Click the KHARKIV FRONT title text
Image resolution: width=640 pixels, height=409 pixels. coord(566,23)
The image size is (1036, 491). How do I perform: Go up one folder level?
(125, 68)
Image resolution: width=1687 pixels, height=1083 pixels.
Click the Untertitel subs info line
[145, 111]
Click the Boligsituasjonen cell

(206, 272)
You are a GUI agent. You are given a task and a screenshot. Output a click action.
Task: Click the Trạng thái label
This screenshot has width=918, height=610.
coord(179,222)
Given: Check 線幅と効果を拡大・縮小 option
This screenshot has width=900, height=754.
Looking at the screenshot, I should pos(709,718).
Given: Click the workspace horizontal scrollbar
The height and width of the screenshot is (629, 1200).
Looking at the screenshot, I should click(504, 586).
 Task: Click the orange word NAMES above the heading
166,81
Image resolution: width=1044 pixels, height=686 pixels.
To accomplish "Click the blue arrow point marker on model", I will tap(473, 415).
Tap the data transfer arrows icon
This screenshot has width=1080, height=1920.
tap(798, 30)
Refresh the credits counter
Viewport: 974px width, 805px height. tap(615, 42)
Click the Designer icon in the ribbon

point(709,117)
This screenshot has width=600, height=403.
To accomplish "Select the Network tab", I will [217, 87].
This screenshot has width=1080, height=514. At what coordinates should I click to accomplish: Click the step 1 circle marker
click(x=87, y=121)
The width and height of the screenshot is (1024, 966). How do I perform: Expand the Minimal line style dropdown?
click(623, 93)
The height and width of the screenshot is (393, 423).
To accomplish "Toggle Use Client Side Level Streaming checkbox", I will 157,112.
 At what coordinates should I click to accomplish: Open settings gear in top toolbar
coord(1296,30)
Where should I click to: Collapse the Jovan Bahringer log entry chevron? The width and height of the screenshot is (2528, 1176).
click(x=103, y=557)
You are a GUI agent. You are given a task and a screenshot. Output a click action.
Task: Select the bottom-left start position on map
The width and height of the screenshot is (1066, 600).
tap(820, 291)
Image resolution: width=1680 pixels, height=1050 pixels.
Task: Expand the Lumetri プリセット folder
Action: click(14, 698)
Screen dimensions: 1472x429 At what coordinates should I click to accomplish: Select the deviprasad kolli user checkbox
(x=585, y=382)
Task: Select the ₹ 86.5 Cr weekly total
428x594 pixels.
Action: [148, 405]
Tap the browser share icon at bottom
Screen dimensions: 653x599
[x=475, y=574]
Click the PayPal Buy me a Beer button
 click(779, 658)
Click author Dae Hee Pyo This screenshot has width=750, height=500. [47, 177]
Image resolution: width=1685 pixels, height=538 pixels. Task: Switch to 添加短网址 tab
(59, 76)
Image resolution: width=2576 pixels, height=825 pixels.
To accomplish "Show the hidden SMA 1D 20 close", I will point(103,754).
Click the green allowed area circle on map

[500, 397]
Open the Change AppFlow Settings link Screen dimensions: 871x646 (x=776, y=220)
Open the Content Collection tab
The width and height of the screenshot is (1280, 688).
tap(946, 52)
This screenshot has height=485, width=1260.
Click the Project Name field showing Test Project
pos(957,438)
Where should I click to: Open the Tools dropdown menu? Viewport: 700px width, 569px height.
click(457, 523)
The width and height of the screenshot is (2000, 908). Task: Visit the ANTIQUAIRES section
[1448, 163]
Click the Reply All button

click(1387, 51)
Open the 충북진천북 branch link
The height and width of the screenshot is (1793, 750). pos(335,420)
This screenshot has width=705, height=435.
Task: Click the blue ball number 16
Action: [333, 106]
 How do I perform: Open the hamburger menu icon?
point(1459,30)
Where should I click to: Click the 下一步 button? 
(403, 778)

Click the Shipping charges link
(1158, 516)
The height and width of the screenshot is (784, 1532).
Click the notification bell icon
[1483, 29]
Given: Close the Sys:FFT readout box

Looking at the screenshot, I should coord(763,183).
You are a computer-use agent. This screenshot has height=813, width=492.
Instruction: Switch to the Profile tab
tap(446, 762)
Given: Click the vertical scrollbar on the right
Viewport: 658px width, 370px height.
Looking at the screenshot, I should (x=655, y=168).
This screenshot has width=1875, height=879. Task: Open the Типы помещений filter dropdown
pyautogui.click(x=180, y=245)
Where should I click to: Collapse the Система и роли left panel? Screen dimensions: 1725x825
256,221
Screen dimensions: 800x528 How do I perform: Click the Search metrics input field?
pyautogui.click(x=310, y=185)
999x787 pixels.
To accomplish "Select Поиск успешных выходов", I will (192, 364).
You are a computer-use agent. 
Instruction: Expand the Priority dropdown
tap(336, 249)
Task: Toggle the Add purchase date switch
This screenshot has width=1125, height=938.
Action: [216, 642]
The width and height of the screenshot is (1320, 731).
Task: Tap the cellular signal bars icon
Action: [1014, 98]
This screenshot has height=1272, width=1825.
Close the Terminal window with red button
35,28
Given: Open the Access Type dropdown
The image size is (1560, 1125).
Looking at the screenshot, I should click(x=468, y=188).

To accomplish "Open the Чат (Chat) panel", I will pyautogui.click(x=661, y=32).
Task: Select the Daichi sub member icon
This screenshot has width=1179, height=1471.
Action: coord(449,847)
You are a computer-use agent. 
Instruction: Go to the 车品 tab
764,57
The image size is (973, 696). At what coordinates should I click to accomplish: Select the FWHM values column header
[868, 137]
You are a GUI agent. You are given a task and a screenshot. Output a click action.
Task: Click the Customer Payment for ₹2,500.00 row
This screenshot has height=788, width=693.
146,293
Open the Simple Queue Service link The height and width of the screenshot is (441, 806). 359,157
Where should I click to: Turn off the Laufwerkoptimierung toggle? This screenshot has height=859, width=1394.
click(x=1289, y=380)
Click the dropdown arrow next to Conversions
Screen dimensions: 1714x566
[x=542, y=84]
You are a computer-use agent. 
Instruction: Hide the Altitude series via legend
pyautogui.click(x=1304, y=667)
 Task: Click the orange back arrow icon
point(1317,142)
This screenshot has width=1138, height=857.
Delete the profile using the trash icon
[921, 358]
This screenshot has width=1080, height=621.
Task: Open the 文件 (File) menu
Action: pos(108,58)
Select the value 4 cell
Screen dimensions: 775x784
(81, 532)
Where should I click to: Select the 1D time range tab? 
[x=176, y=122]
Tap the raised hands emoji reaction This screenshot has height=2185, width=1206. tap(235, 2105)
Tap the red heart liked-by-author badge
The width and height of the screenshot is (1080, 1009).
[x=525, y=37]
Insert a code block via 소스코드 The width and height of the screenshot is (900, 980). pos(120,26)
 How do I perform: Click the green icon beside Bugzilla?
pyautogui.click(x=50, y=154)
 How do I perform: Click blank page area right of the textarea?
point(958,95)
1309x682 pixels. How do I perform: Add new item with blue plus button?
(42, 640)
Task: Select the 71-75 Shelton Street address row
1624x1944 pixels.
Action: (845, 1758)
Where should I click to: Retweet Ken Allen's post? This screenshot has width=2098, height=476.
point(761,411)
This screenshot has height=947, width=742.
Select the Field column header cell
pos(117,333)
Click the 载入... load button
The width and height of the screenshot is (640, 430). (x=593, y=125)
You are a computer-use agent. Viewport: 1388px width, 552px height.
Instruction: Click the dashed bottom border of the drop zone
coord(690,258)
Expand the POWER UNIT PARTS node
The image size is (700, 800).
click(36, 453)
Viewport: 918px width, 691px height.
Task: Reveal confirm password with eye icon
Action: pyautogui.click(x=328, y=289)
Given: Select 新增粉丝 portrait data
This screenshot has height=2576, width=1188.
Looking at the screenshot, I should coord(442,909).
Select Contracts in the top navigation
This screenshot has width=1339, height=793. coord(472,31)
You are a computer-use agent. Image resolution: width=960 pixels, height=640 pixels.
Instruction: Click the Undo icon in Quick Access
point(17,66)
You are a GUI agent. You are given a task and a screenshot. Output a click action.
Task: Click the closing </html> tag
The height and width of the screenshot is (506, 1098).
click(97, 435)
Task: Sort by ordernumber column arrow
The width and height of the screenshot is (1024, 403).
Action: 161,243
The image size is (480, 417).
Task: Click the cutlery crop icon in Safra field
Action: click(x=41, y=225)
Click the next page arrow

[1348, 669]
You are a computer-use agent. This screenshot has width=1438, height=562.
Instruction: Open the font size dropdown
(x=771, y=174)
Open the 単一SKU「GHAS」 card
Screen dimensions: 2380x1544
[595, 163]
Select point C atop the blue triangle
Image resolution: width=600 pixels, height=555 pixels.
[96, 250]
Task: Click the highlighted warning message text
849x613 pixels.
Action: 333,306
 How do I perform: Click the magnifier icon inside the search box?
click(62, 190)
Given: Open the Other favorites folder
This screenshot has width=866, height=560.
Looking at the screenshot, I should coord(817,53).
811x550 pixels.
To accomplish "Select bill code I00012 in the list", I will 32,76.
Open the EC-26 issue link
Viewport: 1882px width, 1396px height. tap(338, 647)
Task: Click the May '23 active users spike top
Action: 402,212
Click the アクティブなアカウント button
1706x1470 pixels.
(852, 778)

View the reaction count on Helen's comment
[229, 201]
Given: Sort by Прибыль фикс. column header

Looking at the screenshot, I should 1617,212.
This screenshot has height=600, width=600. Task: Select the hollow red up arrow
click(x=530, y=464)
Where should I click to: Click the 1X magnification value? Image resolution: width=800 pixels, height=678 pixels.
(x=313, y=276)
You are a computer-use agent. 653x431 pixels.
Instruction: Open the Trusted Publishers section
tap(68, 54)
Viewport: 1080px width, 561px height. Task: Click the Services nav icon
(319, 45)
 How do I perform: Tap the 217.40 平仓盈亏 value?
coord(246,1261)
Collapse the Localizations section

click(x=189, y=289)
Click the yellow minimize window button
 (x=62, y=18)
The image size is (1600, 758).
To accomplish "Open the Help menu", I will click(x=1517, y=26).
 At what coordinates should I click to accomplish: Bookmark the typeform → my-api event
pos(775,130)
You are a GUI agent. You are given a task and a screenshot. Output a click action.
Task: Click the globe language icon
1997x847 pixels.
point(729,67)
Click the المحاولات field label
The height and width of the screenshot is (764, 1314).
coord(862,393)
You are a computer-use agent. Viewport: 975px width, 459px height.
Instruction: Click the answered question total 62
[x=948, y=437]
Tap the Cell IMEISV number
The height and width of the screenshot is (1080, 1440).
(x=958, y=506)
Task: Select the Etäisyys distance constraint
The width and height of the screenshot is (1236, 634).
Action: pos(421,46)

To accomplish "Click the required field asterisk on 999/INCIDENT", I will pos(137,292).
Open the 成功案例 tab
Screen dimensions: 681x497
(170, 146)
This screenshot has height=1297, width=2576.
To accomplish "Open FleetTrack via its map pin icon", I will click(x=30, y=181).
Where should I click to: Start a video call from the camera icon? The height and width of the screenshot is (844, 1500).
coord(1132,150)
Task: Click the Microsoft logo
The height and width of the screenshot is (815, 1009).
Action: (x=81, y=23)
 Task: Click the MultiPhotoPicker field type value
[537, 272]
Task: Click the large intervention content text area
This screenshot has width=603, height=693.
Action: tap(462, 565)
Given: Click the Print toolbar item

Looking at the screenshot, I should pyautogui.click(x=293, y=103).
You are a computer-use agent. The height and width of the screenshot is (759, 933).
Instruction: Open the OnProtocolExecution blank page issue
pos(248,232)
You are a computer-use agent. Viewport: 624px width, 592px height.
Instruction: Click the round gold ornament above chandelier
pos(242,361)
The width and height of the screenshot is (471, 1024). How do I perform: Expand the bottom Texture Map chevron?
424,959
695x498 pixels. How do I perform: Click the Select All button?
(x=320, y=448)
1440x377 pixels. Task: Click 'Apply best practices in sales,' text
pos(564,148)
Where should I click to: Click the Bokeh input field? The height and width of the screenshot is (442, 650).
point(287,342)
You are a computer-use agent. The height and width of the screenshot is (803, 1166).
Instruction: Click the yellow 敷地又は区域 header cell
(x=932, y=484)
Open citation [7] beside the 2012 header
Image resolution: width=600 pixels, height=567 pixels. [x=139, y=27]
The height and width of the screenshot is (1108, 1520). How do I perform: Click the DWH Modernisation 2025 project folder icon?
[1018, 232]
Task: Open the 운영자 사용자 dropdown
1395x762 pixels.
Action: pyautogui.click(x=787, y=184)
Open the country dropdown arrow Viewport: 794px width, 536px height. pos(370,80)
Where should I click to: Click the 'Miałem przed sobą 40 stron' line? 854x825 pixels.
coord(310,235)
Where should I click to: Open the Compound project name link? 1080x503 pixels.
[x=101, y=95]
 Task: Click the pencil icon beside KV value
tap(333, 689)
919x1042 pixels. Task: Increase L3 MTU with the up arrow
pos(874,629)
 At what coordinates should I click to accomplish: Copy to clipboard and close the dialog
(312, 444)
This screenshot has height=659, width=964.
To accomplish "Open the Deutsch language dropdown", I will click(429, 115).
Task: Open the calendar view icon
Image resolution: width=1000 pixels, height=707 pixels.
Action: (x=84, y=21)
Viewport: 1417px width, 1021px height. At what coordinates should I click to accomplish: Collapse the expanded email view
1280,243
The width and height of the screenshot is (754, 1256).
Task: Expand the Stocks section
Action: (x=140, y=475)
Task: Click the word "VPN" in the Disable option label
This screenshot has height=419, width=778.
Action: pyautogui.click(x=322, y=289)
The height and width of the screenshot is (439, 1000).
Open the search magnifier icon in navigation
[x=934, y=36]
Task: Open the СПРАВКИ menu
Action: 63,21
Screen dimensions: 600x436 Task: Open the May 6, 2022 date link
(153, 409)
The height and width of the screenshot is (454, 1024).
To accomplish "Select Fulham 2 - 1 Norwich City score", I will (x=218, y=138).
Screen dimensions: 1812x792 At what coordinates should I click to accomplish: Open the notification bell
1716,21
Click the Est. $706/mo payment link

################

● **What is expected**
Reproduce exactly the stretch of the material above that starts at the line with "Given: Open the Access Type dropdown" and ends at the line with "Task: Click the Customer", both included, and nothing else.

● **Exercise answer**
Given: Open the Access Type dropdown
The image size is (1560, 1125).
Looking at the screenshot, I should click(x=468, y=188).

To accomplish "Open the Чат (Chat) panel", I will pyautogui.click(x=661, y=32).
Task: Select the Daichi sub member icon
This screenshot has width=1179, height=1471.
Action: coord(449,847)
You are a computer-use agent. 
Instruction: Go to the 车品 tab
764,57
The image size is (973, 696). At what coordinates should I click to accomplish: Select the FWHM values column header
[868, 137]
You are a GUI agent. You are given a task and a screenshot. Output a click action.
Task: Click the Customer Payment for ₹2,500.00 row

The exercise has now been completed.